One of my own situations went off the rails not too long ago. I was driving around Sparks, Nevada a few months ago when a guy in another vehicle started following me — blatantly. I turned into obscure but well-populated places, drove in peculiar patterns that somebody would be extremely unlikely to coincidentally also happen to have … and this kept going on and on. I’ve seen the movie “The Peacemakers” and I’m up for defending myself even if it means using my nice car’s butt as a battering ram, but I really didn’t want to do so if it was reasonably avoidable. At some point this sort of vehicular dynamic becomes primal, and that’s when it gets dangerous.
My favorite park in Las Vegas is right by a desert mountain, and there are mountain lions in the vicinity. I’ve been told that were I ever to come face to face with a mountain lion, then if I turn and run, I’m as good as dead.
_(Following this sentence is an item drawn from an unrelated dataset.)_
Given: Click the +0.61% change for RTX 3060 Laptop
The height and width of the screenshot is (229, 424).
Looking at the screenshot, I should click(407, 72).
Similarly in this sort of automotive slow-chase dynamic, if I turn, it cedes the primal high ground to the other party. It implies fear and can trigger a “chase the prey” response. So, I resisted the impulse to try to outrun the guy. I just calmly drove on and on, trying to bore the guy into leaving, while avoiding places where I’d be stuck in traffic or where I’d be without lots of onlookers. By then I’d also called a friend so she was well aware of the guy’s description and his truck, in case things needed to escalate.
I knew where the local Police Department was — which wasn’t all that reassuring since many law enforcement facilities are hardly a welcoming safe haven in situations like this. In one case a violent crime was committed literally right outside the local Sheriff’s Office — and the bad guy got away.
In this example, my driving finally bored the guy into leaving, or perhaps he was running low on available time, or fuel. Good …
Adulation from guys is, directly or indirectly, a great source of revenue for many girls, but it needs to be managed very carefully. Privacy is only part of it; it’s also a major safety issue.